Tareas del ejercicio:
1. Según el fragmento, ¿en qué año se introdujo el arruí en el Parque?
2. Copia del fragmento todo lo que va desde "Sauces (Salix sp), olmos" hasta "zarzaparrilla (Smilax aspera)", cambiando "arroyos" por "ramblas".

━━ Fragmento del documento

La vegetación, dominada por pinares de repoblación de pino carrasco (Pinus halepensis), el rodeno (Pinus pinaster) y el negral (Pinus nigra), alberga una excelente representación de las especies y comunidades que integran el bosque mediterráneo. A partir de los 700 metros, el pinar forma bosquetes mixtos con carrascas (Quercus rotundifolia) y quejigos (Quercus faginea).
El sotobosque de las zonas más umbrías cuenta con especies tan características como la coscoja (Quercus coccifera), el enebro (Juniperus oxycedrus) o el lentisco (Pistacia lentiscus), mientras que en las solanas predominan especies como la jara (Cistus albidus) y el esparto (Stipa tenacisima) y aromáticas como el tomillo (Thymus sp) y el romero (Rosmarinus officinalis).
Sauces (Salix sp), olmos (Ulmus sp) y álamos (Populus alba) ocupan los enclaves más húmedos de barrancos y arroyos. Entre ellos se desarrollan ejemplares de matorral también adaptado a estas zonas más húmedas, como la madreselva (Lonicera implexa) o la zarzaparrilla (Smilax aspera)
En las cumbres aparece una vegetación adaptada a resistir las inclemencias climáticas; se encuentran matorrales con formas almohadilladas, como el cojín de monja (Erinacea anthyllis) o la sabina (Juniperus phoenicea).
Fauna
La diversidad de ambientes acoge a una fauna rica y variada. Solo la comunidad de vertebrados esta constituida por 8 especies de anfibios, 17 de reptiles, 123 de aves y 38 de mamíferos. El Parque aparece catalogado como Zona de Especial Protección para las Aves (ZEPA), por cumplir las exigencias europeas para el búho real (Bubo bubo) y el águila real (Aquila chrysaetos).
Entre las especies más singulares destaca la ardilla de Espuña (Sciurus vulgaris subsp. hoffmanni), subespecie endémica de estas sierras. Otra especie relevante del Parque es el arruí o muflón del Atlas (Ammotragus lervia), especie introducida en 1970 por la Reserva Nacional de Caza por su interés cinegético. También podremos encontrar huellas del gato montés (Felix sylvestris) y el jabalí (Sus scrofa).
Aparecen en este Espacio Natural unas 20 especies aproximadamente de murciélagos, los cuales se refugian en los huecos y grietas de los árboles, entre otros sitios.

━━━━
━━ Datos de entrada

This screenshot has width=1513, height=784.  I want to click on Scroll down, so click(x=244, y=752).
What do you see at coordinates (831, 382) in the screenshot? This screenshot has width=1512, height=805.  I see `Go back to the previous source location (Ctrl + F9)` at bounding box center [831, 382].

━━━━

Respuestas por tarea:
1. En 1970.

2.
Sauces (Salix sp), olmos (Ulmus sp) y álamos (Populus alba) ocupan los enclaves más húmedos de barrancos y ramblas. Entre ellos se desarrollan ejemplares de matorral también adaptado a estas zonas más húmedas, como la madreselva (Lonicera implexa) o la zarzaparrilla (Smilax aspera)